Activity> Please return every line below that contains the string "Identify".
[Start of Attachment]
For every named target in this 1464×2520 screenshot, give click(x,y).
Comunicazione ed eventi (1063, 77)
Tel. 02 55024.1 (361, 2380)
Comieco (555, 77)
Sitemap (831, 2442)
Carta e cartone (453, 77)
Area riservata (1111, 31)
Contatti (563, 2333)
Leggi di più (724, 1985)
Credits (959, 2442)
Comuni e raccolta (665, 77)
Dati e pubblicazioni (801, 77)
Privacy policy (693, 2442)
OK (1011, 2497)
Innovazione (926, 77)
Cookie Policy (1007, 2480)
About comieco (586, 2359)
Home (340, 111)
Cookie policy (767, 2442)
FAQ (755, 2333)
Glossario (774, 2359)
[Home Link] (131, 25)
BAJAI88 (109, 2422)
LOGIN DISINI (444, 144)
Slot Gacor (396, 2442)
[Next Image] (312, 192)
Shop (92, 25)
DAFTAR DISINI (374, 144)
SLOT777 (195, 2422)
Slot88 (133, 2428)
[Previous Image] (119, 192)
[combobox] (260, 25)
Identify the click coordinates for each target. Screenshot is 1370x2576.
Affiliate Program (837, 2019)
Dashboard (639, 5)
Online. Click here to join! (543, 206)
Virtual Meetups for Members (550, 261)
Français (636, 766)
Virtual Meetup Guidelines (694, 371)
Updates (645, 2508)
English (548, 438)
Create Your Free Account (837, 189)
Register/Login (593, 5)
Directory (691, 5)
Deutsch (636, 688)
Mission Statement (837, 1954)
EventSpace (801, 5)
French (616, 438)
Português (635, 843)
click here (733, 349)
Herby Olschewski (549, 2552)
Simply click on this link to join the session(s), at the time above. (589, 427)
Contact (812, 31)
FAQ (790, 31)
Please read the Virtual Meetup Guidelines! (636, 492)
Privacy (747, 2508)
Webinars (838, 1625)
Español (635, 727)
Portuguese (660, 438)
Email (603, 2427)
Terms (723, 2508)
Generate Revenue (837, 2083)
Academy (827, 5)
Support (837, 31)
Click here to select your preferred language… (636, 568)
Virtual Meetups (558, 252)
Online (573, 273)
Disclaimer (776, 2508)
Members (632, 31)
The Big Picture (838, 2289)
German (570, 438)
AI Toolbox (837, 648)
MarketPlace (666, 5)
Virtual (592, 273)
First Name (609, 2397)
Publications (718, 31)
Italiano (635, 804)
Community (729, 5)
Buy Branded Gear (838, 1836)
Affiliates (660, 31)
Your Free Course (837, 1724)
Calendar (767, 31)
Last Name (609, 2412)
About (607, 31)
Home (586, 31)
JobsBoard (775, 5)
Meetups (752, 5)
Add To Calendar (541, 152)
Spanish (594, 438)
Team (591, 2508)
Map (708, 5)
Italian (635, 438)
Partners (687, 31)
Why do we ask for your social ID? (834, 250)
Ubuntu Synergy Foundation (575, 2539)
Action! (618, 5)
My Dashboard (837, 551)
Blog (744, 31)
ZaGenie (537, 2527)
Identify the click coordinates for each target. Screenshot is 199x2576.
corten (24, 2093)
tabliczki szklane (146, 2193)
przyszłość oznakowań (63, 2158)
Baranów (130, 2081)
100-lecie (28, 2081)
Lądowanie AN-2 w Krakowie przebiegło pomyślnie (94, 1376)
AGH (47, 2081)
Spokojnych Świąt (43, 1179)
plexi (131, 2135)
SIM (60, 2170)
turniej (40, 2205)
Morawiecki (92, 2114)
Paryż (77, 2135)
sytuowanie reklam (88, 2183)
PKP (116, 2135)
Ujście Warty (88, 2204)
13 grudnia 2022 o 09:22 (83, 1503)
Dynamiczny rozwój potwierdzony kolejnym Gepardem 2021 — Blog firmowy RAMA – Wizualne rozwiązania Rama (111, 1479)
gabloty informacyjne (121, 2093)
[End of Attachment]
Exercise solution>
Identify the click coordinates for each target. Screenshot is 1370x2576.
Identify the click coordinates for each target. Screenshot is 199x2576.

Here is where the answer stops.